Developmental Social Ecology?

The work presented by Plunk and colleagues (2016) takes some first steps toward answering some difficult questions in studies of life course effects of early alcohol use on abuse, dependence and related health outcomes later in life. Independent of the differences observed between college and non-college attending persons, the work suggests that the age 21 MLDA laws may indeed have had long-term impacts on adult health. But, as noted here, since these effects take place over the life course they perforce also take place concurrent with other changing socioeconomic conditions that also affect health outcomes. Thus, there is a third reason why college attending young people might not experience long-term effects related to greater age 21 MLDA laws; after graduation college students experience major life transitions into other social roles and environments, transitions that may protect them from further harms related to prior alcohol use (O’Malley, 2005). In order to illuminate these effects, studies of the impacts of life course transitions on alcohol health are critical. They will help clarify specific effects related to alcohol use and place such studies in the larger conceptual frameworks that affect health outcomes of all sorts. These more encompassing frameworks can help explain not only why we do see effects of MLDA laws among non-college youth, and why an otherwise greater at-risk population of college drinkers might exhibit less mortality risks, but also provide better understandings of long-term health outcomes related to alcohol use. Perhaps non-college youth learn to drink in safer ways subsequent to raising the MLDA? Perhaps college youth subsequently earn more, have better insurance, and exhibit lower problems related to their alcohol use? Perhaps the life transition from college to later life substantially reduces their risks?

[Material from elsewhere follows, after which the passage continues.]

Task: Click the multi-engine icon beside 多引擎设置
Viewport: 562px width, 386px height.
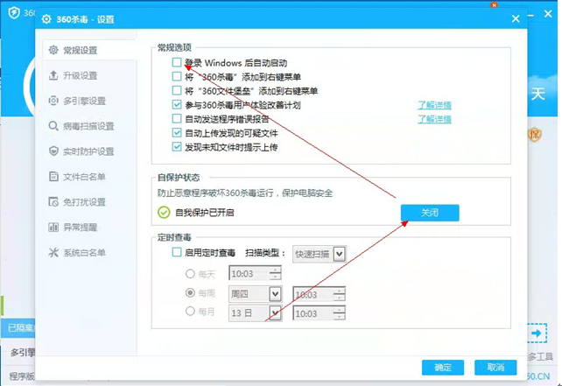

These are but a few, and probably not the most important, questions that arise when considering alcohol effects over the life course. They are mentioned here only to underline the fact that we know precious little about these effects and have little idea about the long-term consequences of abstinence, use, heavy use in college or anywhere else, or abuse on long-term health outcomes. In large part this is because social developmental models of life course drinking and problems are in a nascent phase; frameworks that effectively integrate the genetic preconditions and socioeconomic scaffolds in which development takes place have only recently been introduced into the alcohol research literature (see Masten, et al., 2016; Zucker, 2006). In large part this is also a result of the slow progress that has been made in detailing the social ecological conditions that affect etiologies of alcohol use among youth and adults; the social mechanisms by which social, economic, physical, and legal environments for alcohol use are shaped by and for alcohol users has only recently come under detailed scrutiny (e.g., Gruenewald, 2007). The problem of returns to education that sits at the center of the current study underlines these developing concerns (pun intended); critical research is needed to explain how a population of heavier alcohol users, presumably at greater risk for alcohol problems, exhibits lower risks later in life. It is important to know whether the long-term costs of heavy alcohol use early in life should include the costs of ameliorating alcohol related conditions.

Acknowledgments

This research was supported by National Institute on Alcohol Abuse and Alcoholism Research Center Grant P60-AA006282.